FOLLOWUP_NAME:  MachineOwner

FAILURE_BUCKET_ID:  0x9F_VRF_3_disk_IMAGE_vioscsi.sys

BUCKET_ID:  0x9F_VRF_3_disk_IMAGE_vioscsi.sys

Followup: MachineOwner
---------

Comment 3 Ronen Hod 2012-12-11 10:19:47 UTC
We suggest the same as https://bugzilla.redhat.com/show_bug.cgi?id=876033#c5

Comment 4 Mike Cao 2012-12-11 11:03:17 UTC
(In reply to comment #3)
> We suggest the same as https://bugzilla.redhat.com/show_bug.cgi?id=876033#c5

should be virtio-scsi bug introduced recently . win7 32/64bit win2k8 32/64/R2
guest all affected ,We never pass it in this round 

Need to mention that Common Scenario Stress with IO job also failed w/ BSOD

Mike

Comment 9 Paolo Bonzini 2012-12-19 15:28:00 UTC
Can you try it 3/4 times more?  If it fails under Windows only (not Linux), could it be a bug in the generic virtio implementation?

Comment 10 Mike Cao 2012-12-20 03:10:44 UTC
(In reply to comment #5)
> There is a brief summary for most (if not all) 9F BSOD and system stalls
> happening during viostor and vioscsi drivers WHQL testing on Win7/W2K8R2
> systems:
> 
fsFsdWrite and second is trying to perform NtfsCopyWrite operation.
> 
> I believe that if we want to narrow down the problem, we should try
> reproducing this problem on different setups, like diffent cache options -
> none vs. writeback, different disk image formats - raw vs. qcow2, and in
> case of
> virtio-scsi, try testing on a real drive vs. qemu.

Vadim ,I tried cache=writeback

the job stuck at Start B(2).5 .Referring to the screendump .Any idea about why it happen ?

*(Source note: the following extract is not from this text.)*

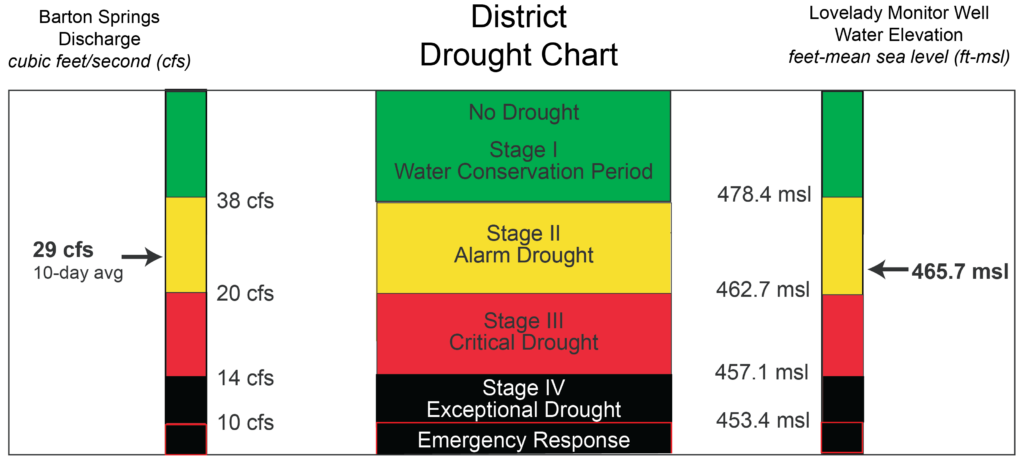The height and width of the screenshot is (465, 1024).
Task: Click the arrow pointing at Lovelady well bar
Action: (888, 268)
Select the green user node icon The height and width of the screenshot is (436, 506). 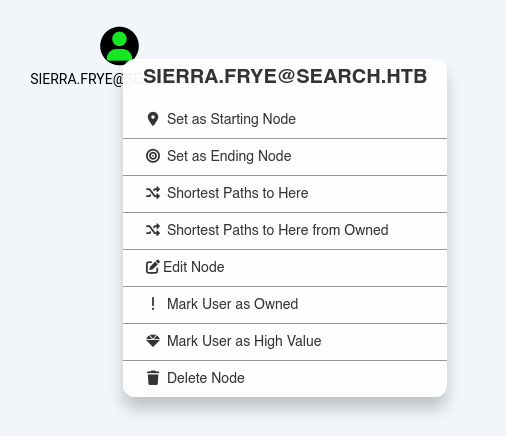119,46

Comment 11 Mike Cao 2012-12-20 03:12:54 UTC
Created attachment 666497 [details]
screendump

Comment 15 Mike Cao 2013-01-08 07:47:42 UTC
(In reply to comment #14)
> (In reply to comment #13)
> > (In reply to comment #12)
> > > Hi Mike,
> > > Could you try reproducing the problem on qcow2 volume, just to get the full
> > > picture?
> > > 
> > > Thank you,
> > > Vadim.
> > 
> > Vadim ,With cache=none or cache=writeback ?
> 
> If it 's possible - with both. If not, then only writeback.
> Thank you,
> Vadim.

Hi, Vadim

Tried qcow2 image both with cache=none & cache=writethougth
BSOD during job running

Comment 16 Vadim Rozenfeld 2013-01-08 08:26:14 UTC
(In reply to comment #15)
> (In reply to comment #14)
> > (In reply to comment #13)
> > > (In reply to comment #12)
> > > > Hi Mike,
> > > > Could you try reproducing the problem on qcow2 volume, just to get the full
> > > > picture?
> > > > 
> > > > Thank you,
> > > > Vadim.
> > > 
> > > Vadim ,With cache=none or cache=writeback ?
> > 
> > If it 's possible - with both. If not, then only writeback.
> > Thank you,
> > Vadim.
> 
> Hi, Vadim
> 
> Tried qcow2 image both with cache=none & cache=writethougth
> BSOD during job running

Thank you,
Vadim.

Comment 22 Ronen Hod 2013-07-29 09:34:51 UTC
QE,
Please re-test with the latest SeaBIOS.
Anyhow postponed to 6.6

Comment 23 lijin 2013-08-02 05:11:58 UTC
QE tested this issue on rhel6.5 host with seabios-28

Package version:
    * kernel-2.6.32-393.el6.x86_64    
    * qemu-img-rhev-0.12.1.2-2.377.el6.x86_64
    * virtio-win-prewhql-0.1-65
    * seabios-0.6.1.2-28.el6.x86_64
    * vgabios-0.6b-3.7.el6.noarch
    * sgabios-0-0.3.20110621svn.el6

Steps as comment #0

Actual result:
 Sleep Stress With IO job could pass without any error.

Based on the above, this issue has been fixed already.